Passage to read:

April 23rd is Shakespeare’s birthday and International Book Day. What a happy coincidence… Maybe not a coincidence. (This year, it’s also a day of widespread political protest throughout France, but we can leave that for others.) If I had to choose one book to take to a desert island, as the saying goes, a collection of Shakespeare’s plays would be one of the main candidates.
I always look forward to this day ; it’s a day of gratitude that Shakespeare lived and wrote. I love his characters, the incredible variety of his plays and his language for its beauty, profondity and originality. And the ways that it imitates something in a character or even suggests a movement or a gesture is endlessly fascinating. For example, I’ve heard several actors say that lines in the very first speech that Shakespeare gave to Richard of Gloucester, who becomes Richard III, suggest his deformities, and I actually saw an actor make use of this in a staging years ago.

Data:
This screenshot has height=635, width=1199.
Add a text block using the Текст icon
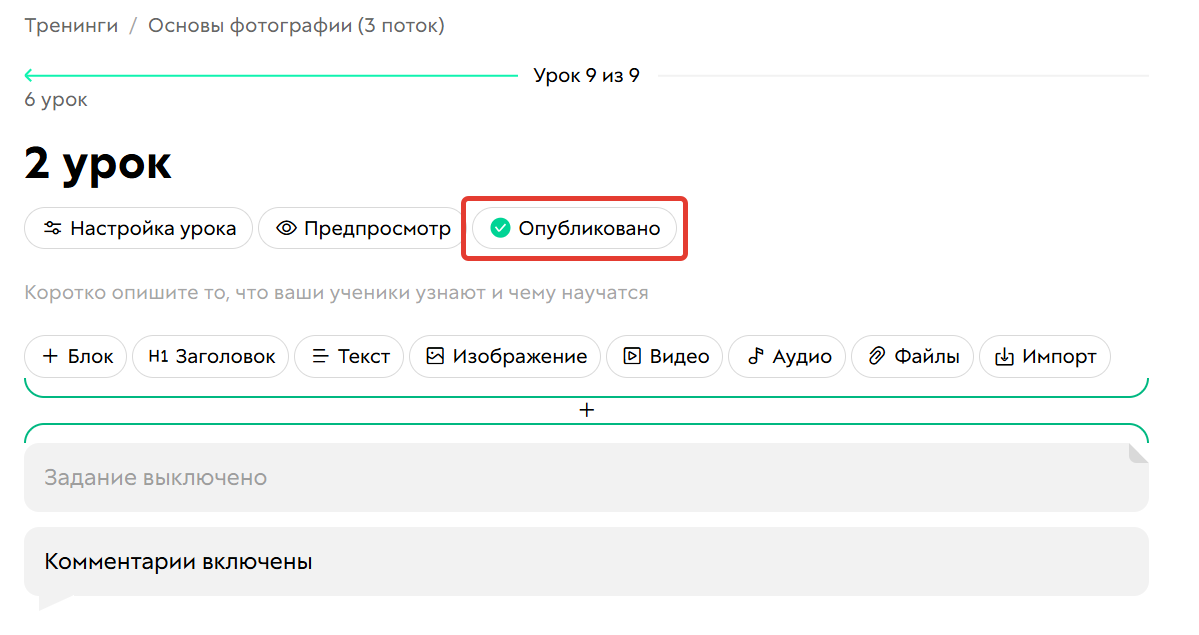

Set of tasks:
**a)** Answer these questions from the passage about Shakespeare's birthday:
(i) Which two occasions fall on April 23rd?
(ii) What else is happening throughout France on that day this year?
(iii) Whose first speech do actors say suggests his deformities?
**b)** From the passage about Shakespeare's birthday, extract everything from "April 23rd is" down to "the main candidates.".

Answers:
**a)**
(i) Shakespeare's birthday and International Book Day.
(ii) Widespread political protest.
(iii) Richard of Gloucester, who becomes Richard III.

**b)**
April 23rd is Shakespeare’s birthday and International Book Day. What a happy coincidence… Maybe not a coincidence. (This year, it’s also a day of widespread political protest throughout France, but we can leave that for others.) If I had to choose one book to take to a desert island, as the saying goes, a collection of Shakespeare’s plays would be one of the main candidates.